Regular expression equivalences - regex

Is the following regular expression equivalence true? Why or why not?
(ab)* u (aba)* = (ab u aba)*
*=Kleene star
u=Union (Set Theory)

No, they aren't equivalent. The language on the RHS contains "abaab", but the language on the LHS doesn't. Is there any relationship among these? Yes; but I won't just give you the answer. Hint: are there any strings in the RHS that aren't in the LHS?
EDIT:
Just to expound a little for the interested reader. Languages are sets of strings. Therefore, relationships among sets are also relationships among languages. The most common set relationships are equality, subset, and superset. Given two sets A and B over universe sets U1 and U2, set A is a subset of B under universe set U1 u U2 (u stands for union) iff every element of A is also an element of B. Similarly, given two sets A and B over universe sets U1 and U2, set A is a superset of B under universe set U1 u U2 (u stands for union) iff every element of B is also an element of A (equivalently, iff B is a subset of A). Sets A and B are equal iff A is a subset of B and B is a subset of A (equivalently, iff A is a superset of B and B is a superset of A). Note that two sets A and B need not be in any of these three relationships; this happens when A contains an element not in B and, at the same time, B contains an element not in A.
To find which of the four possible relationships exist between sets A and B - equality, subset, superset, none - you usually check whether A is a subset of B and whether B is a subset of A. Call the first check B1 and the second check B2, where B1 and B2 are Boolean variables and are true iff the checks pass (i.e., A is a subset of B in the case of B1, and B is a subset of A in the case of B2). Then (B1 && B2) corresponds to equality, (B1 && !B2) corresponds to subset, (!B1 && B2) corresponds to superset and (!B1 && !B2) corresponds to no relationship.
In the example above, I demonstrate that the two languages are not equal by demonstrating that the RHS contains an element not in the LHS. Note that this also rules out the "A is a superset of B" relationship. Two remain: B is a superset of A, or there is no relationship between them. To decide this, you must determine whether A is a subset of B; whether the elements in the LHS language are all in the RHS language. If so, the LHS is a subset; otherwise, there is no relationship.
To show that there is an element in one set and not another, the easiest and most convincing approach is a proof by counterexample: name a string in one but not the other. This is the approach I adopted. You can also make an argument that the language must contain such an element without explicitly naming it; this kind of proof can be significantly harder to get right.
To show that every element of set A is also in set B, you will need a more generic proof technique. Proof by induction and proof by contradiction are common examples. To do an inductive proof, you assign - explicitly or implicitly - a natural number to each string in the language, demonstrate that your claim (in this case, that the element is also an element of the other set) is true with a simple argument. Then, you assume it is true for the first n elements in your set (according to the numbering you give) and show that this implies all the elements that come afterwards must also satisfy your claim. To do a proof by contradiction, you assume the opposite of what you want to prove, and derive a contradiction. If you succeed and your only assumption was that your claim is false, then your claim must have been true all along.
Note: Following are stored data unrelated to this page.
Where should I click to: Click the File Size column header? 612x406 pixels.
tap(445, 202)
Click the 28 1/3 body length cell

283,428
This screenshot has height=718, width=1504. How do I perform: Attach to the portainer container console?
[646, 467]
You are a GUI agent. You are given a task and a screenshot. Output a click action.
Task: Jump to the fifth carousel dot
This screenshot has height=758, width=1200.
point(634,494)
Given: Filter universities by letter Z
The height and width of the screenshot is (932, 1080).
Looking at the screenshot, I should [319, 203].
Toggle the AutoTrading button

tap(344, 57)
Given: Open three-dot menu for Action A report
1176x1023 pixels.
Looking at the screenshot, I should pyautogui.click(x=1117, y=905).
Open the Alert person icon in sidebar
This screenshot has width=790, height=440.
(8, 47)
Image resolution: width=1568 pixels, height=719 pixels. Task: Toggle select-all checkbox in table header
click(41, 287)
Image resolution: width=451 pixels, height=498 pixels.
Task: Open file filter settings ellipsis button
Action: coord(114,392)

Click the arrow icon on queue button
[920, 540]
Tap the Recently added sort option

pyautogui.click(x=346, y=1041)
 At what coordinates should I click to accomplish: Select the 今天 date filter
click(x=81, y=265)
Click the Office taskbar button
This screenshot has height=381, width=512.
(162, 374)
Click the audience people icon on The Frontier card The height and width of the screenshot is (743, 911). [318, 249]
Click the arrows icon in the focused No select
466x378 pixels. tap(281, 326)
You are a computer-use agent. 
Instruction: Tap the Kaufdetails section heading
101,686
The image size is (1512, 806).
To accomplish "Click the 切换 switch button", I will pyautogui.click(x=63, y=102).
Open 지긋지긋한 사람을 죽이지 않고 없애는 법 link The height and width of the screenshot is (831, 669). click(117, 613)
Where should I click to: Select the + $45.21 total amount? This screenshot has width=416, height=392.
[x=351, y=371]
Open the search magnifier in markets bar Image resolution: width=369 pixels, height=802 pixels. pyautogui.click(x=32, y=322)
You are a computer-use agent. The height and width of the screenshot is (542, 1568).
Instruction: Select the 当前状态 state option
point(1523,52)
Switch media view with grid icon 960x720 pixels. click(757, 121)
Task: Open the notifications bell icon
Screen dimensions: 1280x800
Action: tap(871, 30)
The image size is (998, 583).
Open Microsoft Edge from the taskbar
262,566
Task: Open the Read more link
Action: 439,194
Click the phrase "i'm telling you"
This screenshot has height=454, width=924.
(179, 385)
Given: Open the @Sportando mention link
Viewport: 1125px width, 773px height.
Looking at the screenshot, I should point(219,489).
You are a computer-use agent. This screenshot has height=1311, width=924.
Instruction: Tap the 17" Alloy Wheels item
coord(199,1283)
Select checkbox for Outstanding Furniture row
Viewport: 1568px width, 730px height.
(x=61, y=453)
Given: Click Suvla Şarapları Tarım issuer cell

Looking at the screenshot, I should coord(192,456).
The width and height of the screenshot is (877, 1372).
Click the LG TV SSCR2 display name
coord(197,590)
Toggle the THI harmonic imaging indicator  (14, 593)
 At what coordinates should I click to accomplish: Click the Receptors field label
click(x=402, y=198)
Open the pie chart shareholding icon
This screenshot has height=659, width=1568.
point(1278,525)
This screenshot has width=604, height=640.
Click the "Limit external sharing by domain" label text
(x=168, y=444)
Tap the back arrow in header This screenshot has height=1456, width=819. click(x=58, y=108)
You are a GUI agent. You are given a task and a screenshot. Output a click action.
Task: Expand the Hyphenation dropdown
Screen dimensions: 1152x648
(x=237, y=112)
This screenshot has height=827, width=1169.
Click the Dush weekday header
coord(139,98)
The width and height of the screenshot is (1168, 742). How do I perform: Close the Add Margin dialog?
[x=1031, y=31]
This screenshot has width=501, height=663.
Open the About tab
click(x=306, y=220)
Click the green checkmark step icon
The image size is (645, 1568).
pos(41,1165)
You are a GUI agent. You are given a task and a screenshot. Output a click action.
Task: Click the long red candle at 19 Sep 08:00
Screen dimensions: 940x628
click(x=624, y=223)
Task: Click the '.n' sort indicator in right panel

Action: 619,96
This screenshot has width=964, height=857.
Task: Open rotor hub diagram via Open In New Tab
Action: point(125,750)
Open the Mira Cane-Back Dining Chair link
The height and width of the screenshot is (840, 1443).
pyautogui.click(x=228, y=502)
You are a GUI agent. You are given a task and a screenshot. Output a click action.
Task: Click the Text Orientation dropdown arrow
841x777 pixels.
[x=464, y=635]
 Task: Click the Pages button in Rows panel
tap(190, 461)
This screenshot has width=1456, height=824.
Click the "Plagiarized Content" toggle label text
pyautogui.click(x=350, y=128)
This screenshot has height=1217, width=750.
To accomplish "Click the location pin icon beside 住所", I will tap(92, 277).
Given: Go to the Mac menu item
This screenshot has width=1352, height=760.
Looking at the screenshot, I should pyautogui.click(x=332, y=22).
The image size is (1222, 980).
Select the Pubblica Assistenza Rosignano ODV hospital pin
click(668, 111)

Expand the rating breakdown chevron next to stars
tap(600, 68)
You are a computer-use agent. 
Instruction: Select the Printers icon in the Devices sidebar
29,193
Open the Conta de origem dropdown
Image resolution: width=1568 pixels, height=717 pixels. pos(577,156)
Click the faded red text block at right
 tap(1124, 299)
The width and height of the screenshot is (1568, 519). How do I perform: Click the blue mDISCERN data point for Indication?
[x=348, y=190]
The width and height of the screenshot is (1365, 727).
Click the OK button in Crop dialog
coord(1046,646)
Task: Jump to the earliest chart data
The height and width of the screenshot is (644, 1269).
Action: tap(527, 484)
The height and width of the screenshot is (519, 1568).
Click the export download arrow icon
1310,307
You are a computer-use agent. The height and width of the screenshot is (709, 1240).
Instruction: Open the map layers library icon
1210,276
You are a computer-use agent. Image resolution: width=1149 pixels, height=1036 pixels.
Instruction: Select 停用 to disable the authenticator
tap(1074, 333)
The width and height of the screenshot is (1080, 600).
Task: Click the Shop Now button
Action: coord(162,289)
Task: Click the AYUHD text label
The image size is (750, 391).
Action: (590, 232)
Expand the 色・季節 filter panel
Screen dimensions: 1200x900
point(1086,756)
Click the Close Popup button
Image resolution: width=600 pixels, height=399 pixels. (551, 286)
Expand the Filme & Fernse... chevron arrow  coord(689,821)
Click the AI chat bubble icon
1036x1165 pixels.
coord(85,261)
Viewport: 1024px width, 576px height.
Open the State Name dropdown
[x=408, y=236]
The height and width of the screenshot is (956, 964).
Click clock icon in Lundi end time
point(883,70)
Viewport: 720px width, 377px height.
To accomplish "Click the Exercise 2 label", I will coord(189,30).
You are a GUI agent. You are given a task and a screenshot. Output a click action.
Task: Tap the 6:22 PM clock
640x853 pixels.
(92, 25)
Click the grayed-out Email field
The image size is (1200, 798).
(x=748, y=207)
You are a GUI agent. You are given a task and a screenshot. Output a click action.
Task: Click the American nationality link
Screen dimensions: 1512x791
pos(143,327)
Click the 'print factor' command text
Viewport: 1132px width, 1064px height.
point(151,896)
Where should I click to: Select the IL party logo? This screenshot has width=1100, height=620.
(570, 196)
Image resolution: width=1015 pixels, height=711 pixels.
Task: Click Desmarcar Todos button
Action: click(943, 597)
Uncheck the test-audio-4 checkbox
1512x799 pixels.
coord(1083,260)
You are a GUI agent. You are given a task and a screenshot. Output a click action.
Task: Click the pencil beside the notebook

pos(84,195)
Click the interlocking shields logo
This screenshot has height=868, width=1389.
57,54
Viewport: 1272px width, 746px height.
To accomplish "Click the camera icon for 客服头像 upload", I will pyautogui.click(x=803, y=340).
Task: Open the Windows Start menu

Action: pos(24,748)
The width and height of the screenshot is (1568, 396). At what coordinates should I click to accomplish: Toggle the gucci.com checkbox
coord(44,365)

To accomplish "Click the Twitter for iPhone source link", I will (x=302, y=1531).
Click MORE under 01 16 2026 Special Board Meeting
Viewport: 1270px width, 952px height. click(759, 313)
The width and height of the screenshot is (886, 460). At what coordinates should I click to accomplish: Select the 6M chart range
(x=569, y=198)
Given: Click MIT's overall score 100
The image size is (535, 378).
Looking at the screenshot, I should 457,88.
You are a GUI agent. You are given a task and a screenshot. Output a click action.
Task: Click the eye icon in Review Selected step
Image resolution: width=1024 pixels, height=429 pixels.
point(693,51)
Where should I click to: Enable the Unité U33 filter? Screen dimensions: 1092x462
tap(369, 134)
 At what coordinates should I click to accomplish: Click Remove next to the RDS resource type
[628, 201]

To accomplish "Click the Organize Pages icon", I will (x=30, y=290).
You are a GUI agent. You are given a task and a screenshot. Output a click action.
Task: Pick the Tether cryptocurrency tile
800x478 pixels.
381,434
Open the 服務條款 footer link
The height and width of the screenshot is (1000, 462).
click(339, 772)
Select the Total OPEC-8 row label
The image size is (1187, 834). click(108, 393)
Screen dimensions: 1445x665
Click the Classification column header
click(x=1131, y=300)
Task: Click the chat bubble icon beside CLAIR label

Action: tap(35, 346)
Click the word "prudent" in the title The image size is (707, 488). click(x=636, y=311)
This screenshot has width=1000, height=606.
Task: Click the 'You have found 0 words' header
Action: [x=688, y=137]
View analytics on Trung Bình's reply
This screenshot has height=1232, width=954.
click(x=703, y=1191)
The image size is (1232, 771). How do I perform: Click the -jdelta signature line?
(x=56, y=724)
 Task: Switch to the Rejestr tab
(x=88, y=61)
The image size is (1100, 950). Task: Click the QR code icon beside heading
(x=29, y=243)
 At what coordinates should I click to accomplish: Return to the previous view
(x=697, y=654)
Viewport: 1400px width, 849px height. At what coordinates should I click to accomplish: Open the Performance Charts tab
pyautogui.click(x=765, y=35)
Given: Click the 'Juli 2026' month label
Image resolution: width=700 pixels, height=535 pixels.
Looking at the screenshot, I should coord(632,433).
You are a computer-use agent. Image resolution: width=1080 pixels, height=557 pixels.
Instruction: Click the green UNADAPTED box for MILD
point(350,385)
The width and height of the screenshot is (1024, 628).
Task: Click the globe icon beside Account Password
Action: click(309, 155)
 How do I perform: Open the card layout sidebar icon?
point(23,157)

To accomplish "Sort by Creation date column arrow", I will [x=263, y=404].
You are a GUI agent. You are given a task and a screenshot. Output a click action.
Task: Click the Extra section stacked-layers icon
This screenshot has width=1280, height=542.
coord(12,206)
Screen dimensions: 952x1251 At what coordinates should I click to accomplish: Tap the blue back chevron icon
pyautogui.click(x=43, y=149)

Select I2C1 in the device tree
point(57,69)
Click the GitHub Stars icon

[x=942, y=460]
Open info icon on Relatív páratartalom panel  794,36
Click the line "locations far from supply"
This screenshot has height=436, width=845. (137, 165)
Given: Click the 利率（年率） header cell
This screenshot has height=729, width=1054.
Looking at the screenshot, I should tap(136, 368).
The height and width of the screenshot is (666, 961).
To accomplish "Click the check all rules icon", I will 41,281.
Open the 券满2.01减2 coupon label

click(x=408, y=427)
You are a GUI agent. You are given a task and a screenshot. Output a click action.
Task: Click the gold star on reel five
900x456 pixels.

No, they are not equivalent.
Similarities:
both accept empty string
both accept "ababa" (minimun expression of regex2)
Differences:
ab and aba might appear one time or not in regex1, differing from regex2 that they might appear or not but in conjuntion.
Since we got a difference, we can say that they are not equivalent.
BUT
Since a regular expression is a representation (not a description) of a regular lenguage you can not tell that regex1 is equivalent to regex2 just by looking at the expression, to prove it (mathematical proof) you can convert those regular expression into a NFA (nondeterministic finite automata) or DFA (deterministic finite automata) and compare the diferences.

Related

Automata - Regular Expression (Union Case)

Automata 1) Recognizes strings with at least 2 a
Regular Expression = b*ab*a(a+b)*
Automata 2) Recognizes strings with at least 2 b
Regular Expression = a*ba*b(a+b)*
The regular expression obtained from A3 = A1 U A2 is equivalent to R3 = R1 + R2? Or it's not?
R3 = b*ab*a(a+b)* + a*ba*b(a+b)*
There is neither "one" automaton nor "one" regular expression for any language; generally there many reasonable ones and many more (maybe infinitely many) unreasonable ones. In this sense, your question is not entirely well-posed: the regular expression corresponding to the union of two DFAs may or may not look like regular expressions for the original DFAs, +'ed together.
So, if you mean, can they look the same, the answer is likely yes. If you mean, must they look the same, answer is likely no. If you instead want to fix the algorithms for constructing the union machine and getting the regular expression, maybe we could show that a fixed method of doing it always gives the same answer.
In your specific case, applying the Cartesian Product Machine construction to get a DFA for the union of the original DFAs and then applying the construction from the proof of equivalence between DFAs and REs, we can see that the structure of the RE obtained by +'ing the original REs can't be achieved starting from a DFA; you'd have needed an NFA to get a + between the LHS and RHS, but DFAs can only + among individual symbols, not subexpressions. Of course, it might be possible the RE can be algebraically manipulated to derive the target RE, but that isn't exactly the same.
All of the above hold for the question of equality of REs. However, you asked about equivalence. Almost always, we say two REs are equivalent if they generate the same language. If this is what you meant, then yes, +ing the two REs will give an RE equivalent to the one obtained by constructing a union machine and deriving an RE from that. The REs will not look the same but will generate the same language, just as (ab + e)(abab)* and (ab)* generate the same language despite looking a bit different.
Regular expressions are not like finite state parsers and it's usually a mistake to try to incorporate them into complex parsing scenarios.
But also, they are marvelous tools for specific problems. After reading your descriptive requirements, there is a simple regular expression that accomplishes it, but in a way you might not expect. Your requirements:
strings with at least 2 a
strings with at least 2 b
The Union of the two, or strings withat least two a's or two b's
([ab]).*?\1
This expression opens a capture group to capture either a or b. Then it allows zero or more 'any characters' followed by whatever was captured in the capture group (\1).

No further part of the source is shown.